Records contained in a dataset:
********
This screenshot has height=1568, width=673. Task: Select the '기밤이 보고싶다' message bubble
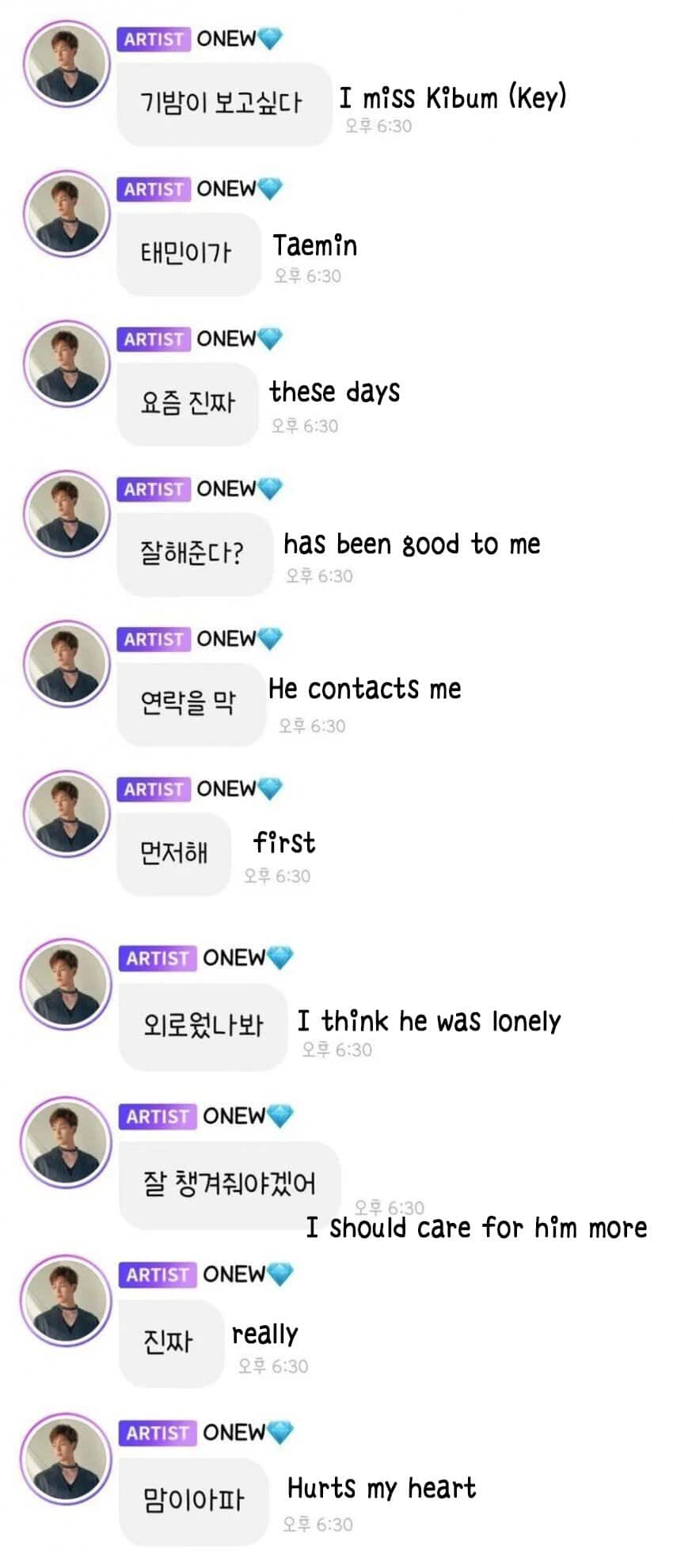coord(223,104)
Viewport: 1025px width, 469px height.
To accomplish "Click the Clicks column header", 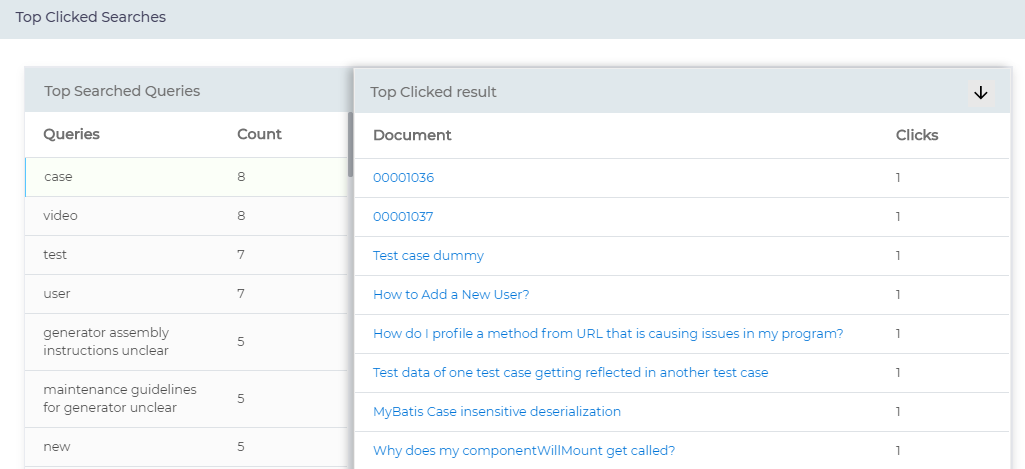I will (916, 135).
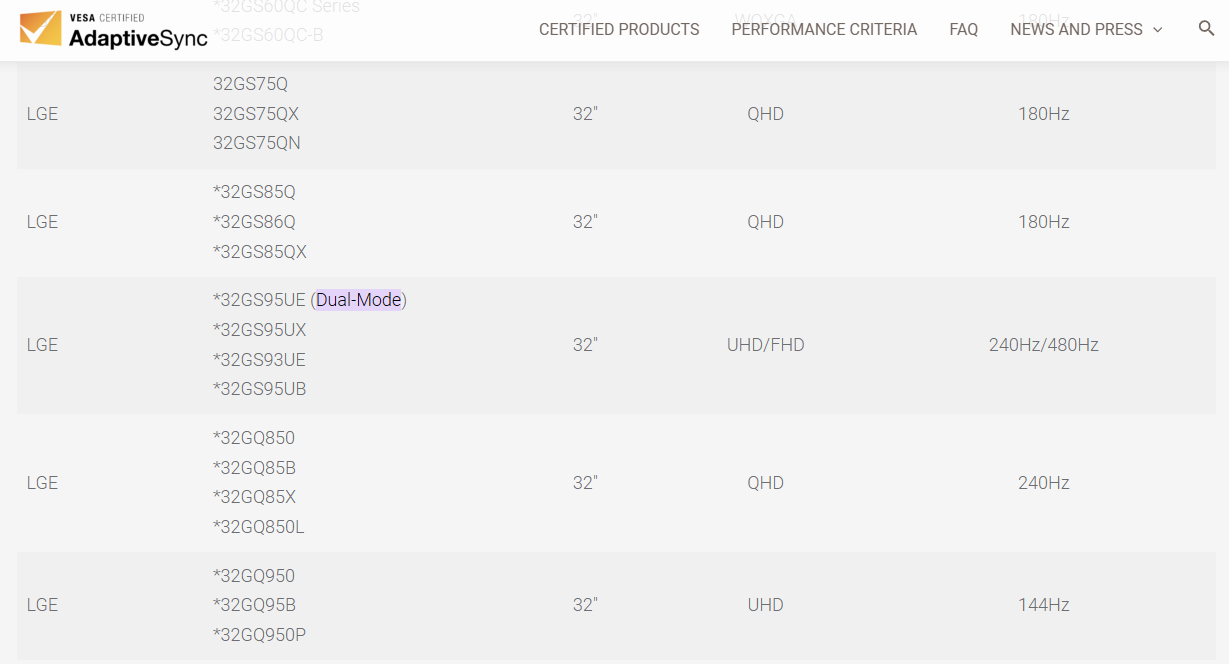The image size is (1229, 664).
Task: Click the 144Hz refresh rate cell
Action: pos(1043,605)
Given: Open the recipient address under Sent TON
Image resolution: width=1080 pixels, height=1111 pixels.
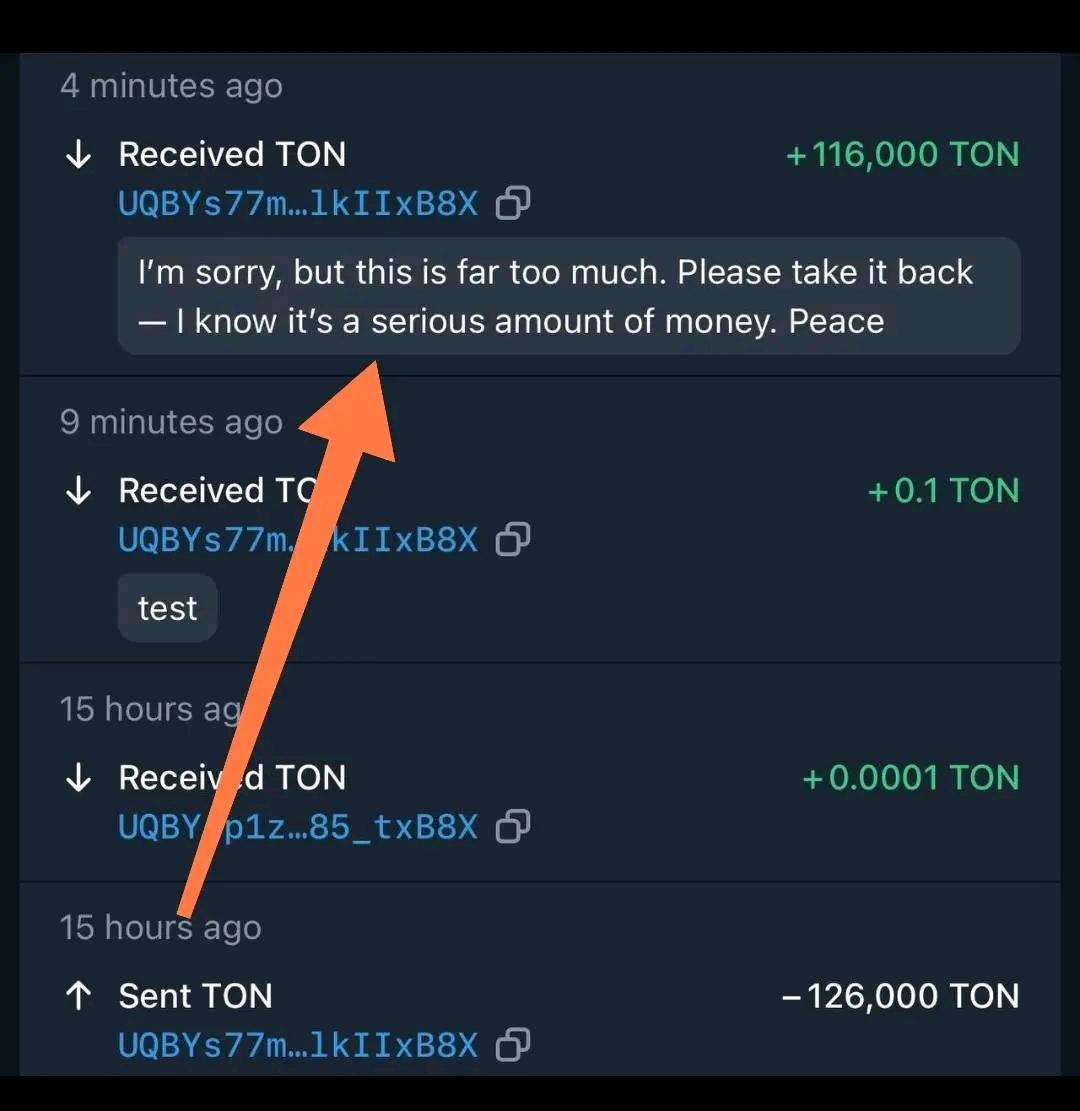Looking at the screenshot, I should (x=298, y=1045).
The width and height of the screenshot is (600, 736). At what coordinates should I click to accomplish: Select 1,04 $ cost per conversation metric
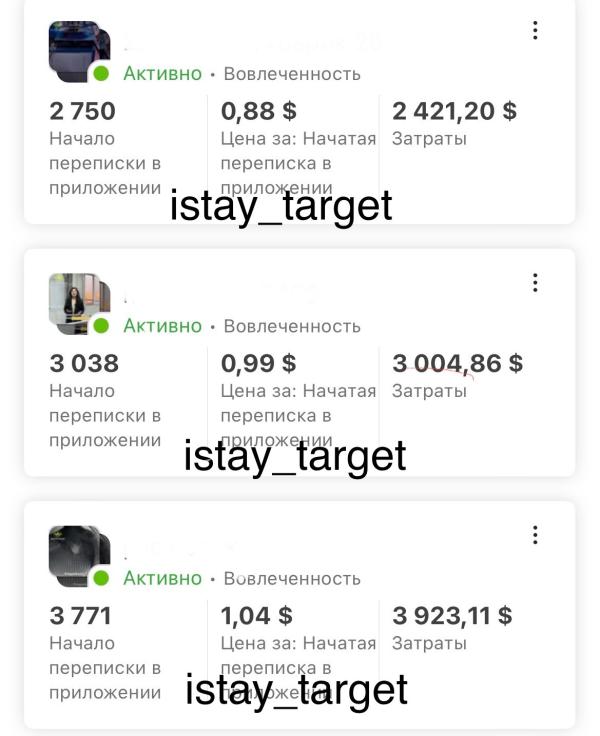pos(257,615)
********
Task objective: The line containing "Image resolution: width=1080" and every line after it, through the end of the data, are to be output exactly. Omit the pictures.

Response to this exercise:
Image resolution: width=1080 pixels, height=1111 pixels.
Looking at the screenshot, I should (x=298, y=1045).
The width and height of the screenshot is (600, 736). At what coordinates should I click to accomplish: Select 1,04 $ cost per conversation metric
pos(257,615)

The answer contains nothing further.